Sorry for the long answer, but I have a long quotation that's quite on target and I'm trying to include all the facts that I found that pertain to your question.
I'm going to my source for this, one I've cited here before, the Star Trek: The Next Generation Writers' Technical Manual, Fourth Season Edition. This was sent to me directly, in a pitch package by the ST:TNG Script Supervisor Lolita Fatjo, when I was invited in to pitch story ideas to the producers. This is one of the Writers' Guides sent to those who would be writing for the show and, in some ways, goes beyond canon because it defines canon. In other words, it tells the writers what they can and cannot do on screen.
On page 28, under The Transporter - Once and for All:
... The stream of molecules read by the pads is sent to the Pattern Buffer, a large cylindrical tank surrounded by superconducting electromagnetic coils. It is here that the object to be transported is stored momentarily before actual beaming away from the ship (or even within the ship). It is the Pattern Buffer and its associated subsystems that have been improved the most in the last half-century. While the actual molecules of an object are held in a spinning magnetic suspension (eight minutes before degradation), the construction sequence of the object can be read, recorded in computer memory (in some cases), and reproduced. There are limits to the complexity of the object, however, and this is where the potential "miracle" machine still eludes.
The Transporter cannot produce working duplicate copies of living tissue or organ systems.
The reason for this is that routine transport involves handling the incredibly vast amount of information required to "disassemble" and :reassemble" a human being or other life form. To transport something, the system must scan, process, and transmit this pattern information. This is analogous to a television, which serves as a conduit to the vast amount of visual information in a normal television transmission.

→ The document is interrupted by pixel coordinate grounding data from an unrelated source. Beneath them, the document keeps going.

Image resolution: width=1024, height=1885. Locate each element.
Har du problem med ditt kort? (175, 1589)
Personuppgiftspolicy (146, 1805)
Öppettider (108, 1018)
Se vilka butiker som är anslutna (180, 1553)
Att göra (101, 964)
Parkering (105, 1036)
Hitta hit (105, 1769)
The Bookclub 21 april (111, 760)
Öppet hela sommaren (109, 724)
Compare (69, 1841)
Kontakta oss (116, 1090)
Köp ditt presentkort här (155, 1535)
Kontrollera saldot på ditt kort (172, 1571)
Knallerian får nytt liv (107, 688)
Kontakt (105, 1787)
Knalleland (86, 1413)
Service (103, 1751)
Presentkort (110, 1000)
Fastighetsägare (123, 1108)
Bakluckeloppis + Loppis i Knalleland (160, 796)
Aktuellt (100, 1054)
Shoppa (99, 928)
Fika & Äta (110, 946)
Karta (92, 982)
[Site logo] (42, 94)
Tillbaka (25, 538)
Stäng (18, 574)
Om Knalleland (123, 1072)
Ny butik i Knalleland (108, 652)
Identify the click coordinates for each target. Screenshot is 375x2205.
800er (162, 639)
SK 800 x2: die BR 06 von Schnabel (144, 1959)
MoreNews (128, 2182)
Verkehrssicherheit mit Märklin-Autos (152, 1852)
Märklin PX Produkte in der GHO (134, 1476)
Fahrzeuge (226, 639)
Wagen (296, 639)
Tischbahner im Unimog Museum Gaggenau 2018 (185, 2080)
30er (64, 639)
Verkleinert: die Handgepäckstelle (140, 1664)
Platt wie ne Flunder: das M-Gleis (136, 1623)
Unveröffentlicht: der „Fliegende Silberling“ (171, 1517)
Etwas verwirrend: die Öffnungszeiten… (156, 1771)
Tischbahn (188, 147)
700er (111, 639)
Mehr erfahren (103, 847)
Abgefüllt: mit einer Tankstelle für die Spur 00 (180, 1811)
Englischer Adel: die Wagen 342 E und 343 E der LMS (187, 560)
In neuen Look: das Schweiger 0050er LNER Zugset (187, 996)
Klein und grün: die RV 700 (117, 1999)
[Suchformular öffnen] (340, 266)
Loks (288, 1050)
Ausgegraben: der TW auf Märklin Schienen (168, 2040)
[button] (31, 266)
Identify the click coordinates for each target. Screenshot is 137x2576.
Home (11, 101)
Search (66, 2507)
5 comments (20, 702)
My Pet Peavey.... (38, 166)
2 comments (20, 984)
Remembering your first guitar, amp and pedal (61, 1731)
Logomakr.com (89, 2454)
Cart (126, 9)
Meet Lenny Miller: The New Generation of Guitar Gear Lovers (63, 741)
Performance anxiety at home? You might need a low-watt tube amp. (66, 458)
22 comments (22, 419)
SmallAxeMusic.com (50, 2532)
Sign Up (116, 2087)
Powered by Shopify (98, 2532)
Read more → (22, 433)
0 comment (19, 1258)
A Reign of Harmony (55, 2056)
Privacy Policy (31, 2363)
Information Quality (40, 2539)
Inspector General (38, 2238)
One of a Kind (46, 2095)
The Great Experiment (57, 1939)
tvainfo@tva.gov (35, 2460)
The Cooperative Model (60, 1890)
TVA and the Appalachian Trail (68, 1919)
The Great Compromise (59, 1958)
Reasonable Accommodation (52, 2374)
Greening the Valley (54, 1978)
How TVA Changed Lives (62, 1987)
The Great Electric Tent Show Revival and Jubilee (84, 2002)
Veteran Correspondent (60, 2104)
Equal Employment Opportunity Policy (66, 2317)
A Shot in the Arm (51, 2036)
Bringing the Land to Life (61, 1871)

(Note: This was written when all TV was still analog and DVDs were not yet out -- and remember that we could transmit TV signals before we could actually tape and keep them.)
Continuing to quote from the same passage:
Storing that information, however, is another matter. In our analogy, it would be like comparing a television (which is incapable of storing an image) to a videocassette recorder, which can store a relatively low-resolution recording of a television program. In order to store the patterns for a human being, one would have to record not only all the atomic and molecular configurations, but all the quantum and energy states of all the electron shells, and the brownian motions of every sub-atomic partical of every atom. While we cannot store all of this incredibly complex information, we can use it as it is being handled in real time.
I've seen this with computer data in some programs I've had to write. Data came in so cast I could filter and pull what I needed, but I couldn't store it all (without filling my hard drive up).
In other words, the pattern buffers store actual atoms and molecules during transport and the information relating to them is more than can be stored in a computer. Storing the data for a cup that doesn't depend on things like Brownian motion requires much less info. Just store the data on the materials and the shape it needs to be in, and when you replicate it, just build the shape out of the needed molecules.
I think this includes most of the answer. There were cases, notably in Wolf in the Fold in the original Star Trek, where matter (in this case a human body), was beamed out into space on a wide dispersal pattern. I've never seen an explanation why the buffer just can't be purged.
I would assume (see, I'm on dangerous ground here, but I'll admit it!) that the reason they can't just purge the buffer is because, as is pointed out above, the buffer does not contain data, but actual particles, so they can't just dump them or clear them out like they would if it were a body (as they did in Wolf in the Fold). They'd be dumping the particles somewhere, but they'd still be Omega particles.